Yesterday, I let my mind wander. It began with division before heading off to scales as in scale models, eventually settling on ratios. There are several famous ratios we use in real life. Mathematical things we don't even think about being ratios.

The most famous example is Pi. Pi is defined as the ratio of the circumference to the radius of a circle. How many times have you had students try to measure the circumference of a circle using a string that was later lined up against a ruler. The ruler is also used to determine the radius.

This activity has lead to great discussions on why their results are no where close to the actual number. We've discussed stretch, lack of precise measurement, and all sorts of other issues.

The golden ratio is another famous one. Basically it is the whole length/long part = long part/short part or approx. 1.618.... It appears in art, architecture, geometry, and other areas. This is even mentioned in Numb3rs and the Da Vinci Code. It is said the golden ratio was used by the Egyptians while it was used by Da Vinci when he painted the Last Supper. In addition, people who create labels for soda and such use it so the ratios look right on the bottles.

In addition, dentists use the golden ratio when fixing teeth. Both Notre Dame and the Parthenon were built using the golden ratio. There are more places you see it, in certain instruments or even with insects. The golden ratio has a tremendous influence without our being aware of it.

In the financial realm, there are many ratios used and the following are just two.

1. Price to earnings ratio which is used to determine if the price of a stock is reasonable.

2. Profit margins = Net income/sales.

I hadn't heard of these but if you are in business, you are likely to be quite familiar with them.

Even in maps, there are certain standard ratios found. The USGS uses 11 different scales on their maps depending what the map is of. If its of Puerto Rico, it will have a 1:20,000 ratio while the map of the United States is 1:1,000,000.

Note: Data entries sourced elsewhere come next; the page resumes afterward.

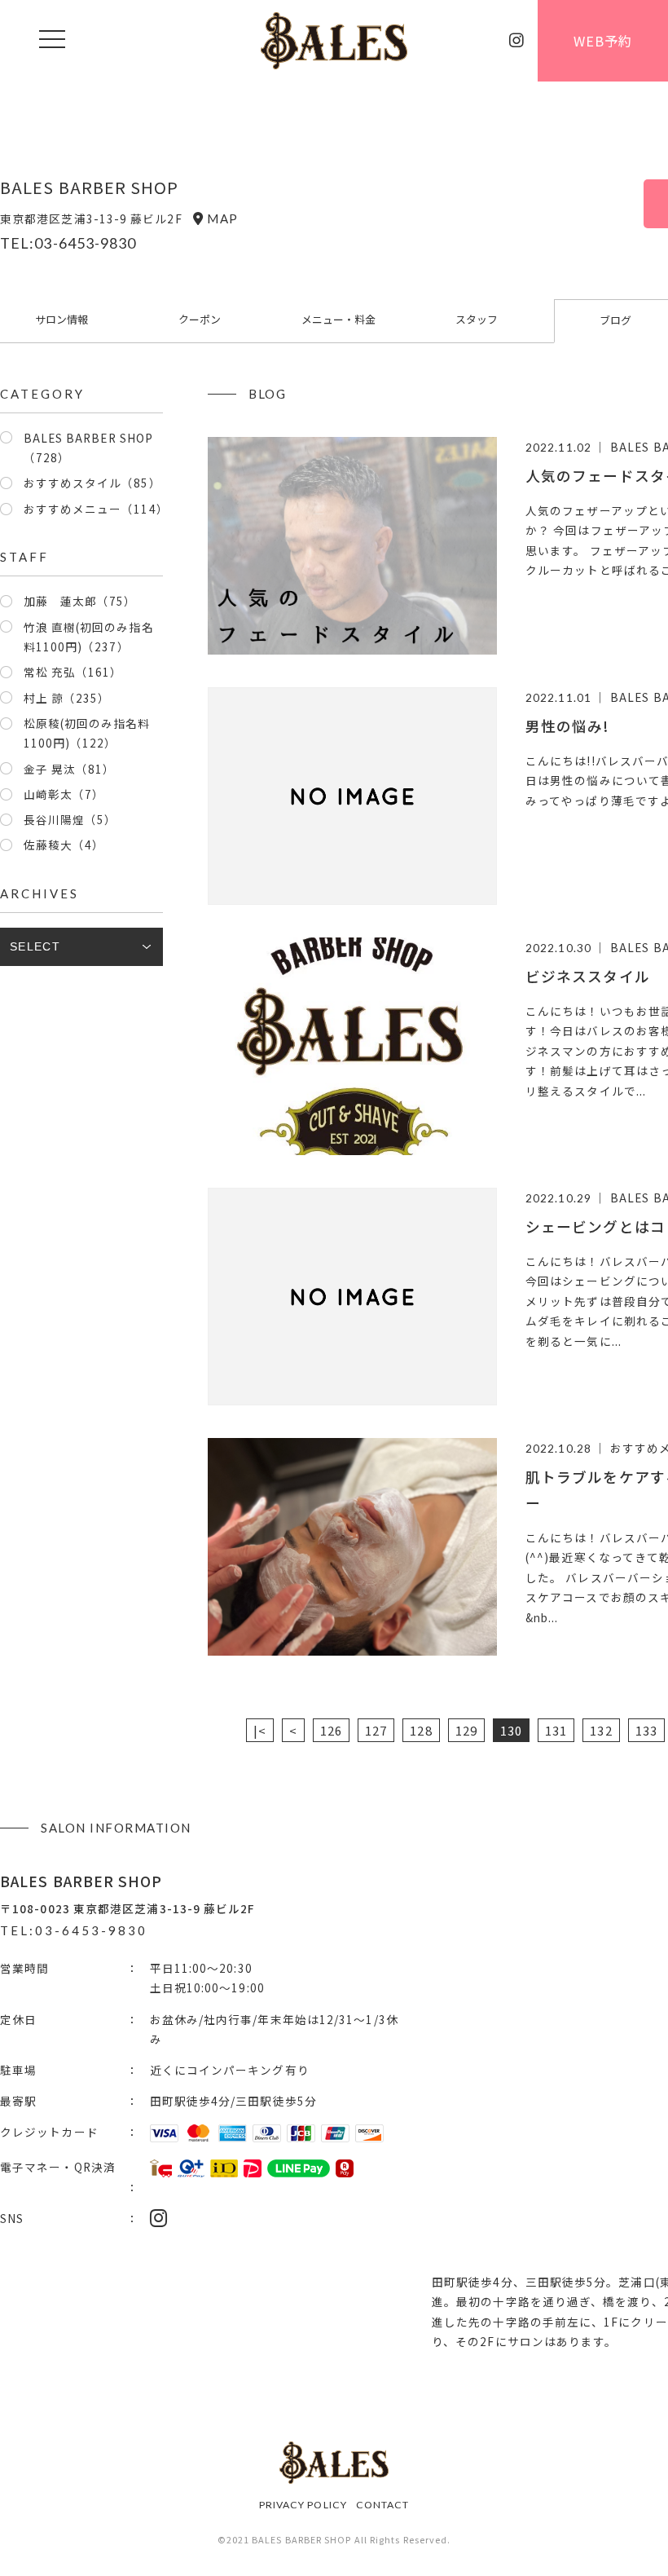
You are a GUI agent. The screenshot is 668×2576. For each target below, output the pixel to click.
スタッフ (476, 319)
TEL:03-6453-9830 (68, 243)
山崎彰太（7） (64, 794)
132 (601, 1730)
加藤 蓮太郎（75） (80, 601)
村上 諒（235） (67, 698)
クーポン (199, 319)
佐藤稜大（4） (64, 844)
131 (556, 1730)
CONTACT (383, 2505)
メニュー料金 (338, 319)
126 (331, 1730)
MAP (222, 218)
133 (646, 1730)
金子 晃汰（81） (70, 769)
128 (421, 1730)
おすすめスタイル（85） (92, 482)
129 (466, 1730)
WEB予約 (603, 41)
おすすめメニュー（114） (96, 509)
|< (259, 1730)
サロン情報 (61, 319)
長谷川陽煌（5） (70, 819)
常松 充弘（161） (73, 672)
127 (376, 1730)
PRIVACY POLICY (303, 2505)
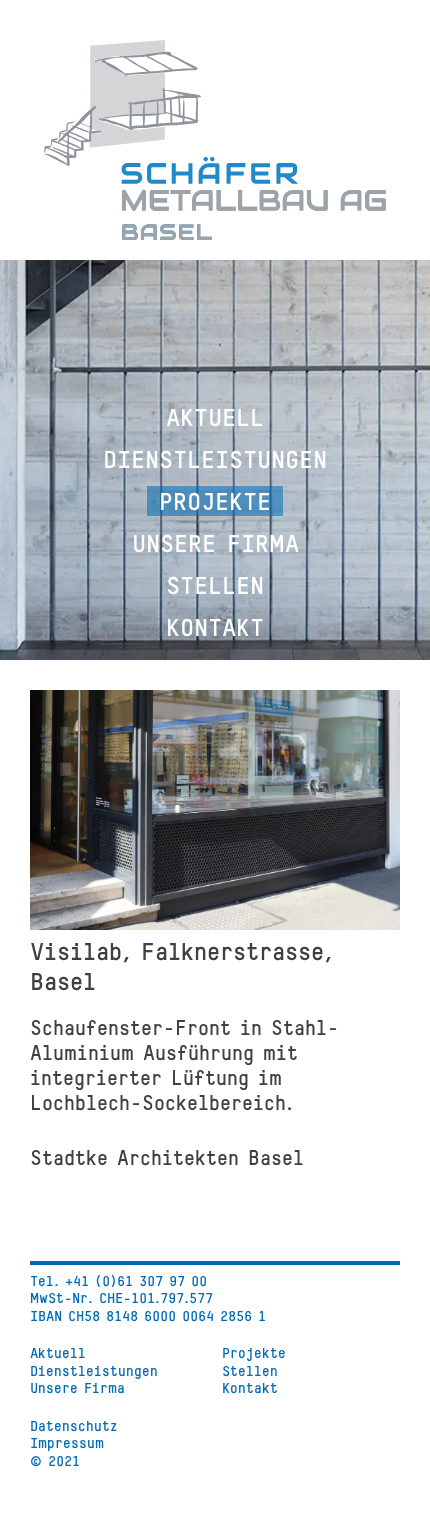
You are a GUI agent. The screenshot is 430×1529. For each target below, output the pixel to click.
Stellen (215, 585)
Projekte (215, 501)
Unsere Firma (215, 543)
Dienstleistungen (215, 459)
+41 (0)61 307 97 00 (136, 1280)
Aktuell (215, 417)
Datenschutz (74, 1425)
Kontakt (215, 627)
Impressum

Anytime you look at road map, an atlas, or anything else that has a map, you are going to see a ratio which is often referred to as a map scale. It might be 1 cm represents 20,000 cm or 1 inch represents 100 km. It depends on how the scale is set up.

In addition, look at building plans whether for furniture or for houses. They are all done to scale with a ratio such as 1:20, 1:50, or 1:100 in S.I. units or 1/4" or 1/8" for US units. the 1/4" inch means 1/4" on the plan represents one foot when its built.

All these ways and we don't give it a second thought we are using ratios. We don't think about it at all.